▶ **Direction**
Please copy the material from the line containing "The height and" through the line containing "coord(801,179)", both included, with nothing changed.

▶ **Material provided**
·····

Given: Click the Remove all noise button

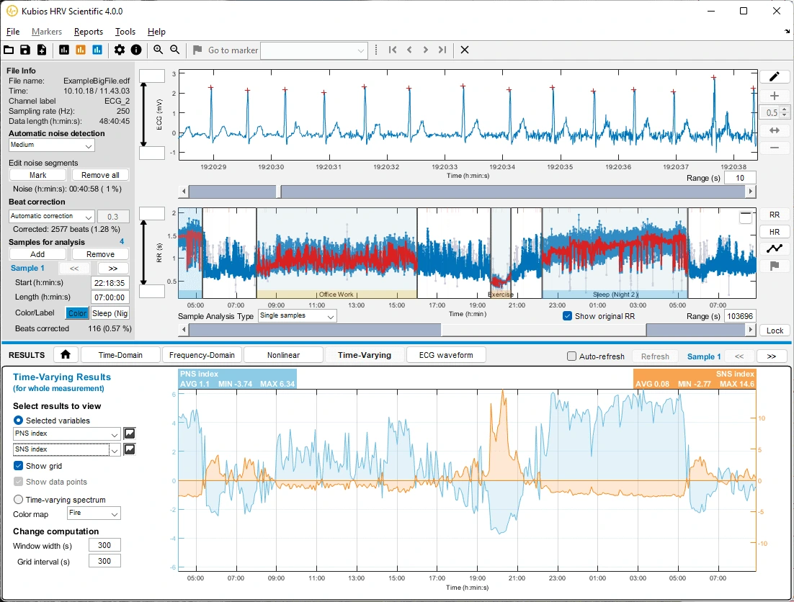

·····

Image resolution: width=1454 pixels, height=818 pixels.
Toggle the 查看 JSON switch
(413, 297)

·····

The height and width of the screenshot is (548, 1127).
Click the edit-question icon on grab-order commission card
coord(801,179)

·····

▶ **Task result**
The height and width of the screenshot is (548, 1127).
Click the edit-question icon on grab-order commission card
coord(801,179)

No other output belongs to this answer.